With the right process, don´t dehull your soy beans
Published:August 10, 2022
By:Author: Dave Albin
The ExPress® process, using equipment and know-how from Insta-Pro International, is unique; but why does this matter? First, it does not involve the use of chemicals, like solvents (such as hexane), to extract essentially all the oil from soybeans making it sustainable and a scalable alternative to hexane. Also, it’s a friction-based cooking process that uses high temperature over a short period of time (seconds) to rupture plant cell walls deactivating anti-nutrients to make commercially sterile ingredients.
What is certain is that the process affects the characteristics of the final product, which, after all, is being used to produce feed and food ingredients that supply animals and humans with nutrients. So, while some companies are attempting to reduce energy usage, others are choosing to make equipment and processes capable of producing higher-quality versions of ingredients (in this case, soybean meal) that will improve animal performance and feed efficiency. Please follow the two links here for summaries of these studies (broiler chickens and laying hens). Keep in mind here that, for the two studies summarized in these links, ExPress® soybean meal was used with the hulls remaining in the meal, even though many soy processing lines remove the hulls as a routine practice.

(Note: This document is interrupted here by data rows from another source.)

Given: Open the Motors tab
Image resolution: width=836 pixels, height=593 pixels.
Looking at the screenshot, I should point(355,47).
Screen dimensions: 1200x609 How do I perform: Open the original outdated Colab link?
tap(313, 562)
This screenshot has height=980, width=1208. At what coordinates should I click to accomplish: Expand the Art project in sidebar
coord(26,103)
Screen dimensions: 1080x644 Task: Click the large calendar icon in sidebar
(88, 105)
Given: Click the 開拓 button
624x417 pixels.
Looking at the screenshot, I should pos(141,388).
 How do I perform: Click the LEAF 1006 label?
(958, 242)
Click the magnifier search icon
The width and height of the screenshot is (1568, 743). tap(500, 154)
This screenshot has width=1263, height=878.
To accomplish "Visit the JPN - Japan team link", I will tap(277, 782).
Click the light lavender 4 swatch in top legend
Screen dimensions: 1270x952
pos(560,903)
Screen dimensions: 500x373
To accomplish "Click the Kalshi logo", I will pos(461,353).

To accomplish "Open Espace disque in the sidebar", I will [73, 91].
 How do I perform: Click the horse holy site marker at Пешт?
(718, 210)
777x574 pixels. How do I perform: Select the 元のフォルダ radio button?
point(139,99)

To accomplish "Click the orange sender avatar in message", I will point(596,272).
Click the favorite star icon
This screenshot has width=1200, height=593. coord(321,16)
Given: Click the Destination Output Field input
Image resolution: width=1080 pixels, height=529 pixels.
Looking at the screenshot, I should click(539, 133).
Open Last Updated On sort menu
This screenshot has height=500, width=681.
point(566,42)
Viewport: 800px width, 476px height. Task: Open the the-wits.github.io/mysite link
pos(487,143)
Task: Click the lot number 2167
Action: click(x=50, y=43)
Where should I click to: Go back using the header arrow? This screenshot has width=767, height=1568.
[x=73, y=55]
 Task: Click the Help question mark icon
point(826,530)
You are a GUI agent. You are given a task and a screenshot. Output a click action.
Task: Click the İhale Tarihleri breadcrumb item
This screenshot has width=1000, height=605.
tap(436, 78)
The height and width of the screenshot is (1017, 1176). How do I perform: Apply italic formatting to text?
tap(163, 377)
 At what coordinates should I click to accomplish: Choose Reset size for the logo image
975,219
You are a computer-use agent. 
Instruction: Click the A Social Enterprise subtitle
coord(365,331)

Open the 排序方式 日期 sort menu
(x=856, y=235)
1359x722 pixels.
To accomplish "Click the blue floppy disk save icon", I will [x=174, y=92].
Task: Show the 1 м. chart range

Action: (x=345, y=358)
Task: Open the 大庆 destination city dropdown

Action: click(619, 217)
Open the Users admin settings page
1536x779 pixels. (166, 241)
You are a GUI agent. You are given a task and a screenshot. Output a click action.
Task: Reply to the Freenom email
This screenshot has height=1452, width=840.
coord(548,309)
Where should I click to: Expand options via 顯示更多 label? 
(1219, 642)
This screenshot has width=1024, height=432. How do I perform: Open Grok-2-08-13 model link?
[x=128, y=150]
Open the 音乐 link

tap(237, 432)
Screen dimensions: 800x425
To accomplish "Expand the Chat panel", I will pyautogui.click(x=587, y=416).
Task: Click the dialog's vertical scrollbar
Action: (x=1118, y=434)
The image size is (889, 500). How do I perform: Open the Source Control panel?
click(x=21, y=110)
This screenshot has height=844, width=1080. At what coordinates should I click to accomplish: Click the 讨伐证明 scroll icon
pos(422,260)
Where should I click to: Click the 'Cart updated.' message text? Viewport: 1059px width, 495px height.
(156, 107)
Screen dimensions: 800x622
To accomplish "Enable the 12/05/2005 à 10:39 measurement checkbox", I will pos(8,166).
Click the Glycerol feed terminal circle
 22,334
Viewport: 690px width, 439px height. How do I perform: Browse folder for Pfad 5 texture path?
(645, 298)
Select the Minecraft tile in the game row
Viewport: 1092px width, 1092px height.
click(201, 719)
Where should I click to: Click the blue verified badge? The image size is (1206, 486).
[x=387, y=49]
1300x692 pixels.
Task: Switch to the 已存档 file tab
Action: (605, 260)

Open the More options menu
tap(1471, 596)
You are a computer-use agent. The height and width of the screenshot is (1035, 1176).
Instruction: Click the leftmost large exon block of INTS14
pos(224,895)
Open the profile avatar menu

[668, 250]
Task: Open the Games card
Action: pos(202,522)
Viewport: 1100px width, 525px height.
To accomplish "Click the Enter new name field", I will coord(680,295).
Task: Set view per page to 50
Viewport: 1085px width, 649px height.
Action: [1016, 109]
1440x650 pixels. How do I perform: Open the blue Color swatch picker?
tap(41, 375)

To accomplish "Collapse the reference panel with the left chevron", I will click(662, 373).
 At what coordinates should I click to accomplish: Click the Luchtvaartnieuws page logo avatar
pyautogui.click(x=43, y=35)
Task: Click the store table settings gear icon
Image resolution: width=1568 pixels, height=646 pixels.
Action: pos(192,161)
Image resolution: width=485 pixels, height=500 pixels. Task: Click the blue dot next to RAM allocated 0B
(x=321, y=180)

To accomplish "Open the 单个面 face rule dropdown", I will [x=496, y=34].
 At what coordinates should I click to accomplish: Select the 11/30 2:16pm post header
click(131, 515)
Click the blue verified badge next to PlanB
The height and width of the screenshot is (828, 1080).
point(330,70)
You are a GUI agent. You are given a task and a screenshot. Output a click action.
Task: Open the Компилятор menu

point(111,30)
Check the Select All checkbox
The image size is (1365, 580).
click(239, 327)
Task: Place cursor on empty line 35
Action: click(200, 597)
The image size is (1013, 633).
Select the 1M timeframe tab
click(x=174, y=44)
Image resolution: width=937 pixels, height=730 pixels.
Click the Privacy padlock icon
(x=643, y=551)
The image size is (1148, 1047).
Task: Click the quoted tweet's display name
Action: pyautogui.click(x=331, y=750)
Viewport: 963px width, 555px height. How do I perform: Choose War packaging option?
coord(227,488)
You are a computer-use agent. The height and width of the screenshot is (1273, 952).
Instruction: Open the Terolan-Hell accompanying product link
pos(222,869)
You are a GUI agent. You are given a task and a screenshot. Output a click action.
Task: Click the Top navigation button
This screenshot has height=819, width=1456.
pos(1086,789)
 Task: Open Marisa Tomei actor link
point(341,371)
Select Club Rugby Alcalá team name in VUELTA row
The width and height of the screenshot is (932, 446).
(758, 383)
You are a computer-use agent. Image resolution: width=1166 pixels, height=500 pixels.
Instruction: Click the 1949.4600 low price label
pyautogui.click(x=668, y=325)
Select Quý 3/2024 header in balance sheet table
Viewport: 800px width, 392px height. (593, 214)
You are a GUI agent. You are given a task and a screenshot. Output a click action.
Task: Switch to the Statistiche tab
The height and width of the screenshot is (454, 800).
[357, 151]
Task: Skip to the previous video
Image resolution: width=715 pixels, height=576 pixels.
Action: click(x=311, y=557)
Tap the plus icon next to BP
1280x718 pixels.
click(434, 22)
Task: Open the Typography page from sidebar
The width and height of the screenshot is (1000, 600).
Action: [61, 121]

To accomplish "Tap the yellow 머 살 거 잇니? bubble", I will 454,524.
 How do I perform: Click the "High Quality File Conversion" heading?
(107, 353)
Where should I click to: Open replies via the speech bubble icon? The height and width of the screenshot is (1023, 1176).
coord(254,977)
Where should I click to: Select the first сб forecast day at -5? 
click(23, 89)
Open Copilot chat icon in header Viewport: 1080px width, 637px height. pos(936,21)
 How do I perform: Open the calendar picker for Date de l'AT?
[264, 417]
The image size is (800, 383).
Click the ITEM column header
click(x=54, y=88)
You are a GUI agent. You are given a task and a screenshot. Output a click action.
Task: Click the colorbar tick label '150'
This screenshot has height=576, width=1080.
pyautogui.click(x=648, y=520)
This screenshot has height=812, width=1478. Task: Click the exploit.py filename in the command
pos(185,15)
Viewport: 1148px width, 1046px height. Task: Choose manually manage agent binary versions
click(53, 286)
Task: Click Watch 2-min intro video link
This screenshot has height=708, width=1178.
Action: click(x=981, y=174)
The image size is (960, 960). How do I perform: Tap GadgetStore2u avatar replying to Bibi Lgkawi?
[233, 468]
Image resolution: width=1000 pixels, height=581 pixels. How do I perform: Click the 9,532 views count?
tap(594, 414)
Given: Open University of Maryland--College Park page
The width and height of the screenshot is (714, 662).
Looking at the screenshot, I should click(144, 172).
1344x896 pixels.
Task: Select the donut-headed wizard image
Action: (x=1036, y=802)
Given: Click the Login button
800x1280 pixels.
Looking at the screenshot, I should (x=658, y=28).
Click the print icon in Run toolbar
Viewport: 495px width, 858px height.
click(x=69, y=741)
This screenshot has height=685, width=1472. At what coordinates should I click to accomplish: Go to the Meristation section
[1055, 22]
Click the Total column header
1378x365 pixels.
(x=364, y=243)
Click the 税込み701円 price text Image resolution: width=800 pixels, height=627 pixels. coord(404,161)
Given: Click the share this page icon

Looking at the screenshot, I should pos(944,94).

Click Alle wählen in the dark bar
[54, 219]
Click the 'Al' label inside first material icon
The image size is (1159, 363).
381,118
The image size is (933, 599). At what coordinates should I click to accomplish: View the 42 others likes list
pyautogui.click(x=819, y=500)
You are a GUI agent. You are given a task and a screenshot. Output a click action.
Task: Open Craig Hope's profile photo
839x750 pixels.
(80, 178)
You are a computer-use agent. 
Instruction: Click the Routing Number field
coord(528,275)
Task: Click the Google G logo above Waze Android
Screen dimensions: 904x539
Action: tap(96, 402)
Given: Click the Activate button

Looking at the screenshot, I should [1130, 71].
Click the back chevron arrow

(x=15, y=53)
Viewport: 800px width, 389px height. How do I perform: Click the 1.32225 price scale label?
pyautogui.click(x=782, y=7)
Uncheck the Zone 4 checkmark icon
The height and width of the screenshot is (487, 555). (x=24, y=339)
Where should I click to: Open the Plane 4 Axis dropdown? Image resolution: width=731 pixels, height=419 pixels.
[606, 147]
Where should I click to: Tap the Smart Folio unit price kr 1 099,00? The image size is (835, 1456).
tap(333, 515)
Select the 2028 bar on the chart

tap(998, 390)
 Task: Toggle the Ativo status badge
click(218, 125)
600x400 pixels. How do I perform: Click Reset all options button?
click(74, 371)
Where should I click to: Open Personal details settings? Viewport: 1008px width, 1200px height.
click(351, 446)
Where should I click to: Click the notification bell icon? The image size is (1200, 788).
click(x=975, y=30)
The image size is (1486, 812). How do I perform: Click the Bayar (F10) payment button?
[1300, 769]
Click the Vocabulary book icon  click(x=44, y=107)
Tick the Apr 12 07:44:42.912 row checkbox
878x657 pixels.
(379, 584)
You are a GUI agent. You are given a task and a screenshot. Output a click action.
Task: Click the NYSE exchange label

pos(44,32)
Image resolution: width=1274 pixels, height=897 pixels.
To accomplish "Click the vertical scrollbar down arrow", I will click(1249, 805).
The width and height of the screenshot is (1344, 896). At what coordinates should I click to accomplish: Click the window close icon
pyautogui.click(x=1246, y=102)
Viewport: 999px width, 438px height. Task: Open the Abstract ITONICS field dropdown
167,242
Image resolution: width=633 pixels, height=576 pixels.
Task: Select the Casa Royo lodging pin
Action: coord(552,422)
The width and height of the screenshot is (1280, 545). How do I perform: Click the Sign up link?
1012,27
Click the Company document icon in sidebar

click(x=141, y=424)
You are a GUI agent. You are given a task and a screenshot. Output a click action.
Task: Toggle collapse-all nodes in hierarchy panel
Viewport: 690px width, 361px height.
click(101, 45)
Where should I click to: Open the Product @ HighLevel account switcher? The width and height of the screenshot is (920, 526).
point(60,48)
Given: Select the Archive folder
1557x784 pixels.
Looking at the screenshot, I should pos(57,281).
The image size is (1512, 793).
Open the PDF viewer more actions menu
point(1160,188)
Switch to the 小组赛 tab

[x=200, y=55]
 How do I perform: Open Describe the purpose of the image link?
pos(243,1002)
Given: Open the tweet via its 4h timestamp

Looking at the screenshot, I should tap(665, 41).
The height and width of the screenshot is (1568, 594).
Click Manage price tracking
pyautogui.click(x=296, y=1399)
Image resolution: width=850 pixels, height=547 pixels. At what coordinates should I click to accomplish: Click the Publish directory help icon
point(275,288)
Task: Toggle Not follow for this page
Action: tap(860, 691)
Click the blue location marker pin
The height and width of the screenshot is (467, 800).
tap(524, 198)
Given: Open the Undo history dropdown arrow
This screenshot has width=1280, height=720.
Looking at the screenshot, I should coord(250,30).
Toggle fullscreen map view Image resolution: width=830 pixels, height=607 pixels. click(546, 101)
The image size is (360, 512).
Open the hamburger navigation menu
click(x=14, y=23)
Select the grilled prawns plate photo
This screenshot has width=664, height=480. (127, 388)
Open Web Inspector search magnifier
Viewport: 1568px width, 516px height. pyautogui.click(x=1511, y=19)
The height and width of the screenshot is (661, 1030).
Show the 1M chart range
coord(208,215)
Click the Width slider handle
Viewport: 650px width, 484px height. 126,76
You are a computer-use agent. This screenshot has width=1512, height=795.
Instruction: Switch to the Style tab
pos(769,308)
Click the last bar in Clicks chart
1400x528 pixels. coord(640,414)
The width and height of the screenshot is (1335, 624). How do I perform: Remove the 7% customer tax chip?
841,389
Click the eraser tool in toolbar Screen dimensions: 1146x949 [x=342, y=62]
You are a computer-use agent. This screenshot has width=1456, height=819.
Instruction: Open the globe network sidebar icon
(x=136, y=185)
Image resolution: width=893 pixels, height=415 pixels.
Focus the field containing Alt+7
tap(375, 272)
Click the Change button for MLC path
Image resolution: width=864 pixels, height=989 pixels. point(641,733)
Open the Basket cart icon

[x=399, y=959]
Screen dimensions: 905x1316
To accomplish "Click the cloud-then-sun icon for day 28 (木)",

With the right equipment and process, removal of the hulls need not be done. Hulls represent about 6% of the total weight of a raw soybean, and when removed and sold separately, do not fetch much value in the ingredient marketplace. After all, hulls are the protective structural fiber of the soybean, and are low in key nutrients, like protein. However, when hulls remain within the meal, and a quality-minded process is used (like ExPress®), excellent animal performance results will be obtained, as discussed above.
Lastly, as discussed on the blog before, soy hulls play a role as prebiotics, promoting the growth of healthy bacteria in the gut of animals and humans alike, and potentially setting off a cascade of benefits that help explain, in part, why animal performance and feed efficiency are improved with this better version of soy meal.